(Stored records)
>>>>

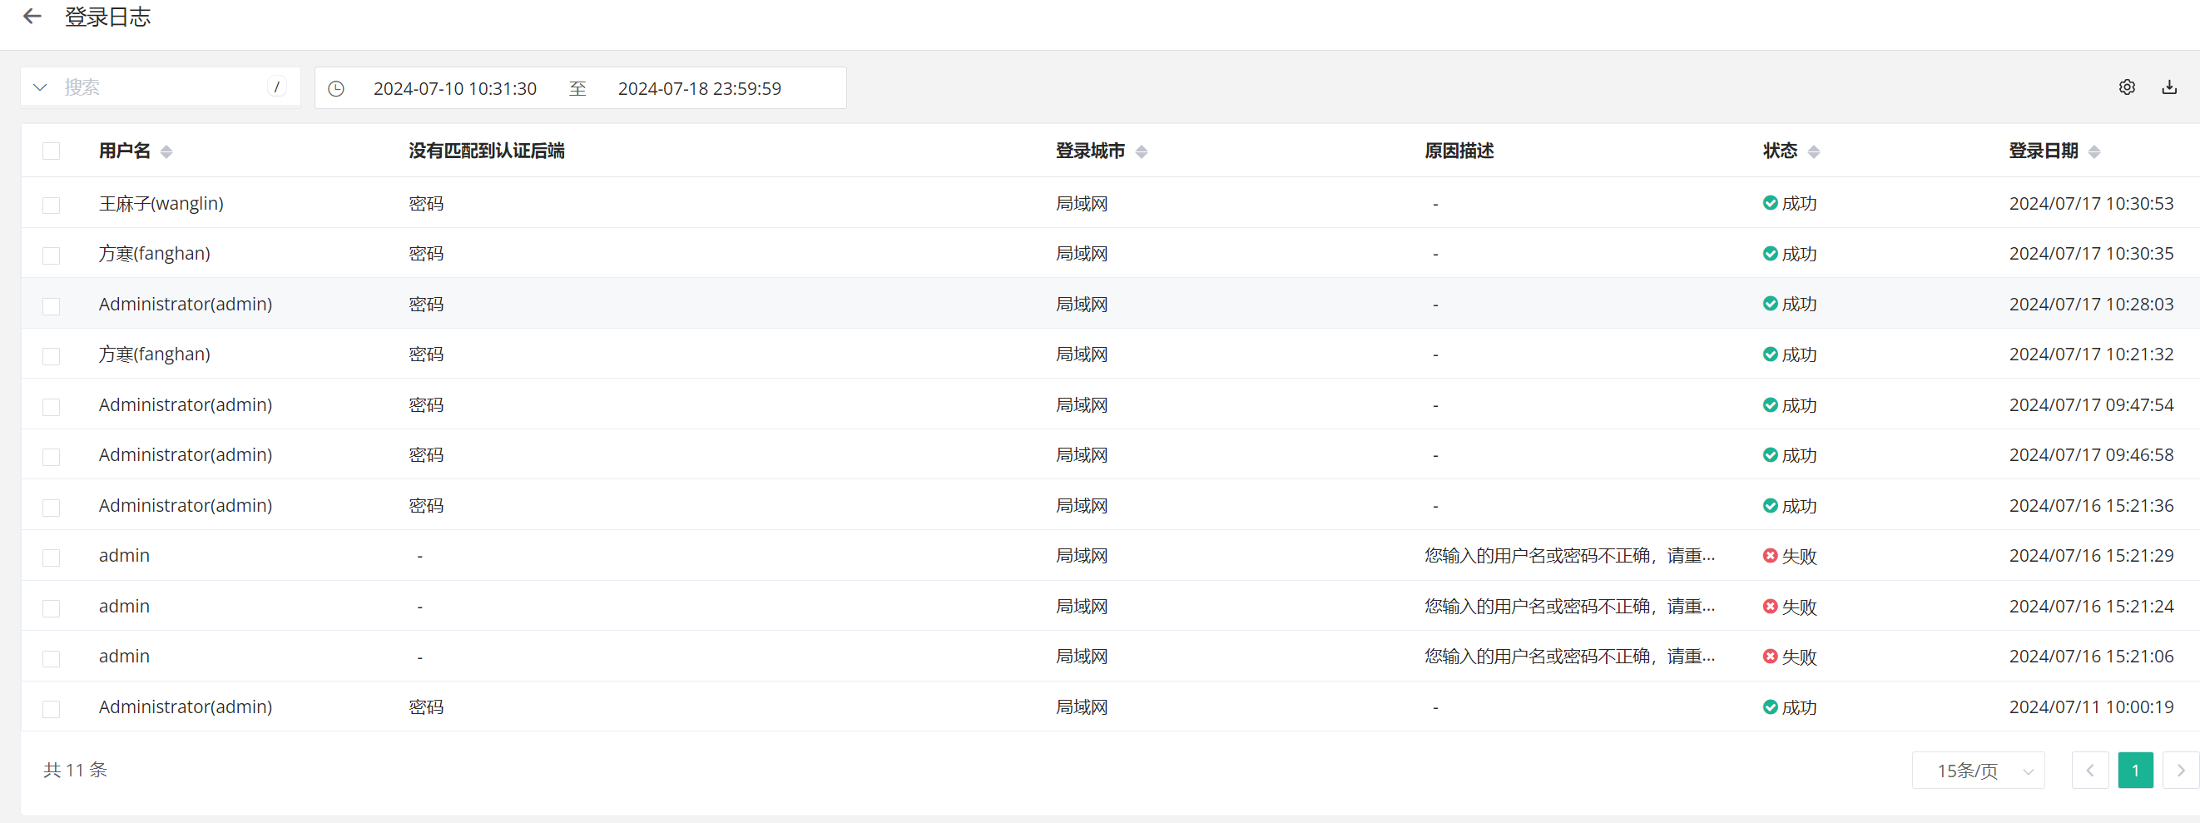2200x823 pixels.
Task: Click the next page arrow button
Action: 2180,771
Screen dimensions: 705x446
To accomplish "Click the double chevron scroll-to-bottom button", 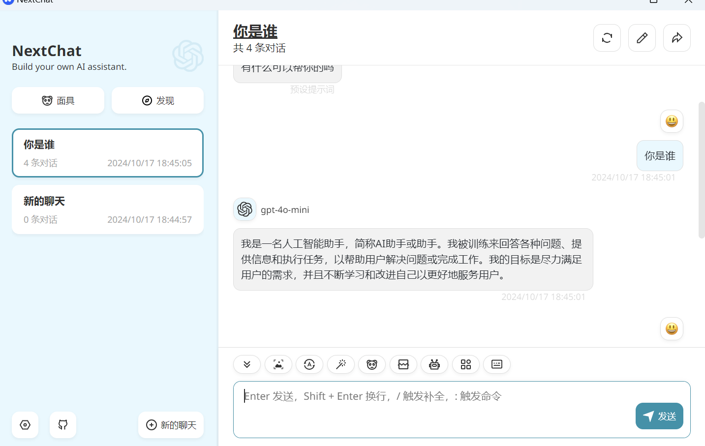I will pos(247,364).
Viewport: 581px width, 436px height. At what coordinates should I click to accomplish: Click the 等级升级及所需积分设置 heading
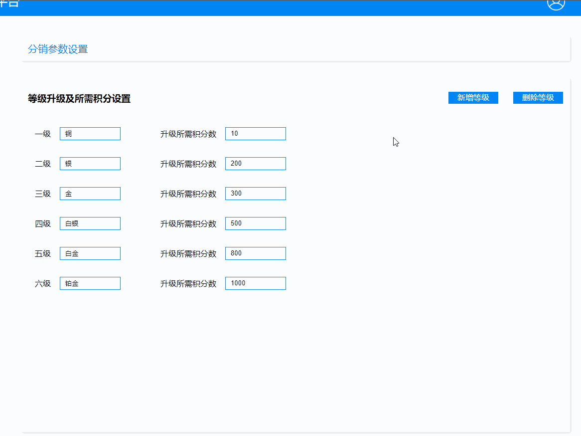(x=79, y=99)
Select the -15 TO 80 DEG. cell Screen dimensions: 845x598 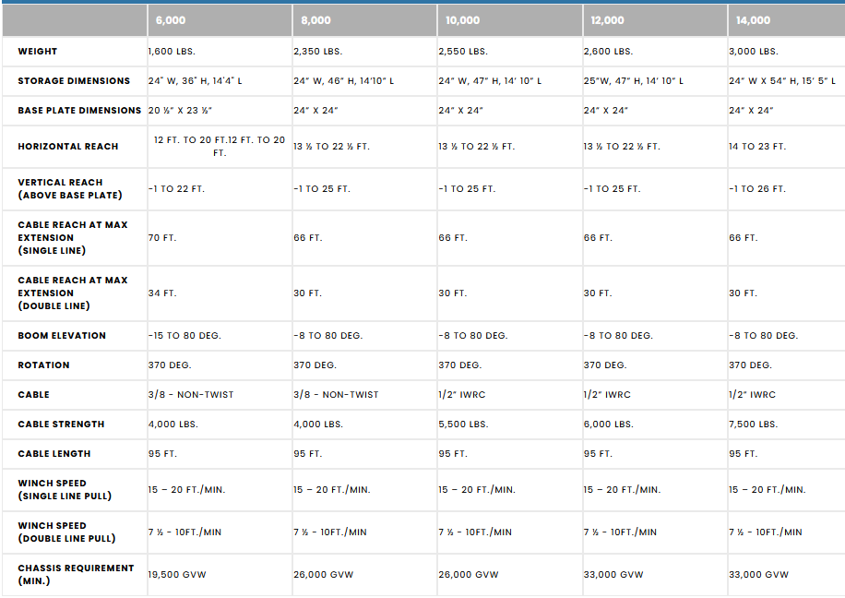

<<<<

(What is being asked) Say again, word for word, every line from the one with "Viewport: 581px width, 436px" through the last line of the data above, minus the pictures.

(Answer to this problem)
Viewport: 581px width, 436px height. At what coordinates should I click to accomplish: Click the 等级升级及所需积分设置 heading
(x=79, y=99)
Select the -15 TO 80 DEG. cell Screen dimensions: 845x598 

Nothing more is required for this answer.